More than twenty people filed into the federal prison Sunday morning. All of them were wearing the same pained, sad expression I was. After turning over our licenses and being screened for weapons or contraband, we were herded into a concrete waiting room. This was our church for the day. We shouted our names out to the stern, unsympathetic guard on duty, in the same militarized cadence he announced our handle to the prison employees who would be patting us down. That was our hymn. Our pews were plastic, blue-green benches, our offering was kept in clear sandwich bags. Quarters we would used to purchase food from the vending machines in the next room we would be held up for an undisclosed amount of time.
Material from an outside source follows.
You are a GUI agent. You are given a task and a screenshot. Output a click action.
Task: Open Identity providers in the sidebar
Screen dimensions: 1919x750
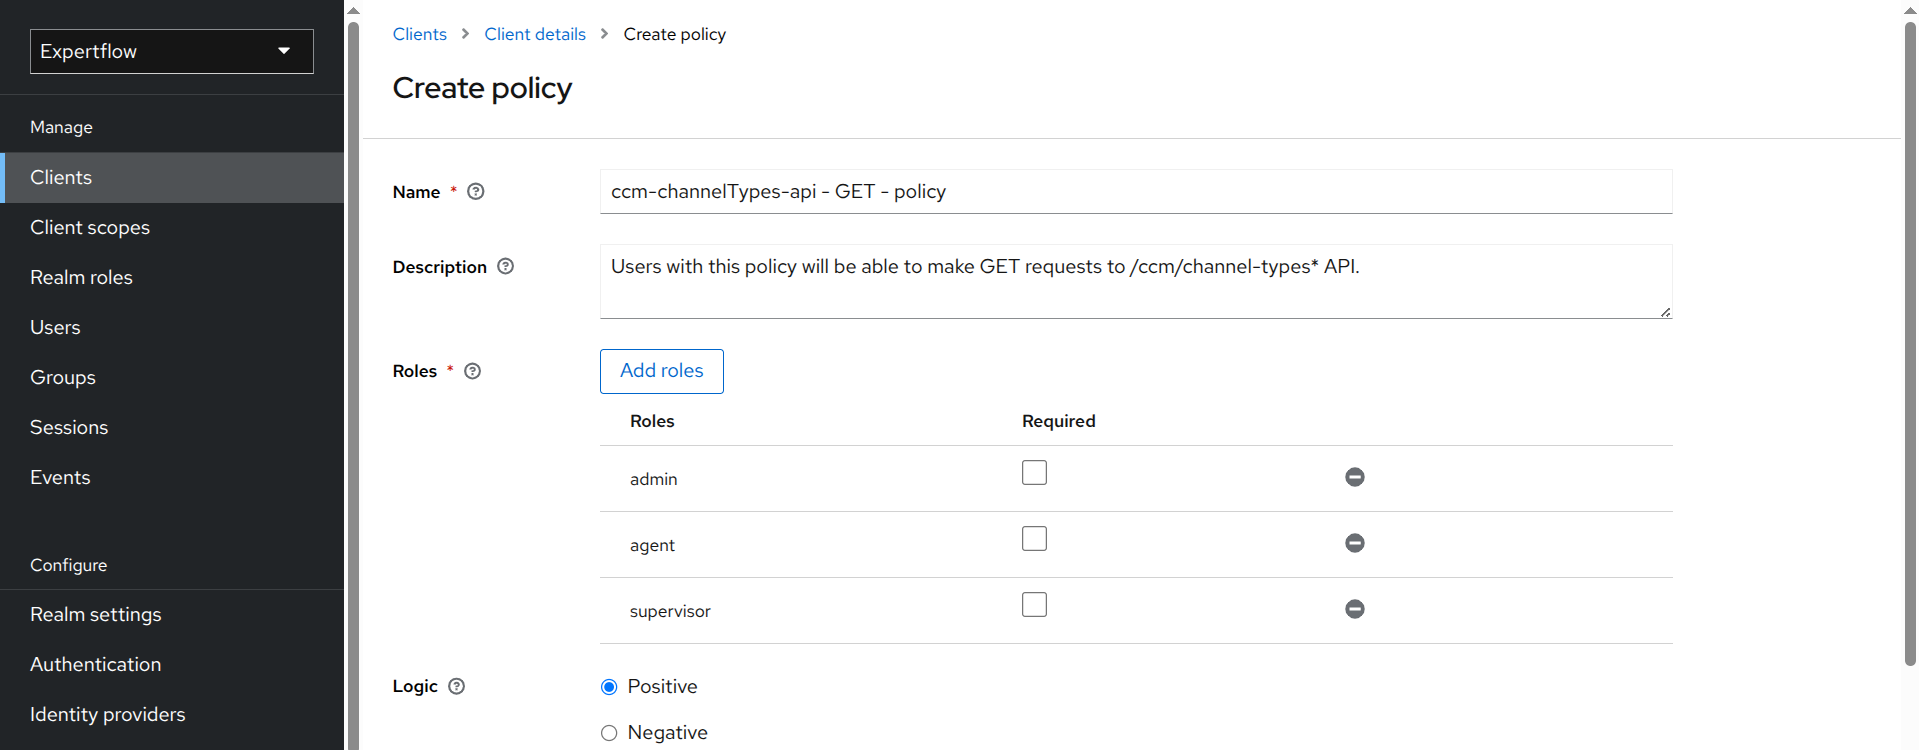[107, 714]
The bread we broke together came in the form of a Pop-Tart and the juice was a 7-Up. As time slowly passed more members congregated in the cold holding cell. Among them were elderly men and women pushing walkers and mothers wearing doleful expressions and holding the hands of their energetic children struggling to break free. After awhile we were all marched into a long chamber and stood standing single-file waiting for our hands to be stamped. A pass through an additional security point led the way into a large, open concrete yard. From there we were herded into another long holding cell, razor wire was all around us. The guards referred to this area as “the trap.” No one dared speak. We couldn’t find our voices anyway. We lowered our heads and fought back the tears. This was our prayer time. When “the trap” was opened we filtered into another room where we met our loved ones handcuffed to steel benches. My brother’s bloated face and swollen eyes made him barely recognizable. Apart from a few people, this pale man fighting to control violent tremors, is forgotten. He’s a man who has been wrongly accused; a man who will not live to see the outside again. It pains me to know just how much I long for retribution after witnessing such hurt. I am reminded that the Knower knows the truth, but it means little when I look at the destruction done. Church is dismissed with just as much pomp and circumstance as it began. I left the prison with little belief that my cries of mercy reached the Maker. I’m just as broken as I was when I went into the sanctuary. Somehow I have to sweep the images out of my mind; brush them away like cobwebs and get back to work on the book about Elizabeth Custer.